WASHINGTON — A 62-year-old woman charged with killing her estranged husband spent a year and a half behind bars before a Prince George’s County jury found she did not commit the crime.
After spending 18 months in prison, just before the holidays, Anne Allen of Laurel, Maryland, is a free woman. A jury acquitted the former Walter Reed National Military Medical Center nurse who was in the midst of divorcing her husband, Scott Horn, 62, when he was killed.
The body of the retired FBI agent was discovered on March 16, 2017, shot and beaten to death in the side yard of the couple’s home.
“I think the police had been called so many times over the years for protective orders and criminal charges back and forth … that police looked instantaneously to Anne who was in her home, feet from where his body was found outside by the woodshed,” defense attorney Andrew Jezic surmised.

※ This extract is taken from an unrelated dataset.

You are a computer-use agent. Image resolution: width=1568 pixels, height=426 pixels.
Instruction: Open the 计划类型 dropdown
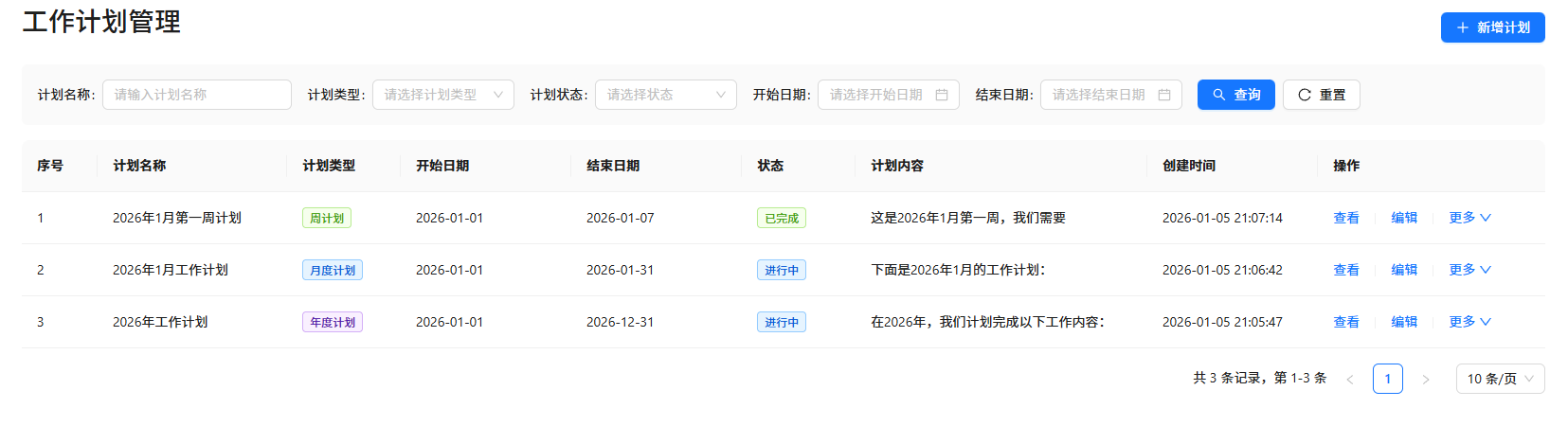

After nine hours of deliberation, a jury found Allen not guilty on all four counts including first- and second-degree murder, conspiracy to commit murder and use of a handgun in the commission of a crime.
“At the time of the verdict, she just started crying and screaming, ‘Thank God. Thank you. Thank God. Thank you,'” Jezic said.
Since Horn’s death, Allen has been in financial turmoil according to Jezic, who argued she had no financial reason to kill Horn.
“As a matter of fact, she had every motive to continue with the divorce. We called a financial expert during the trial who testified she would have been about $500,000 ahead if she had just gone forward with the divorce,” Jezic said.
At one point, a handyman was also charged in the murder but those charges were dropped.
EDITOR’S NOTE: This story has been updated to change the date of when the victim’s body was discovered.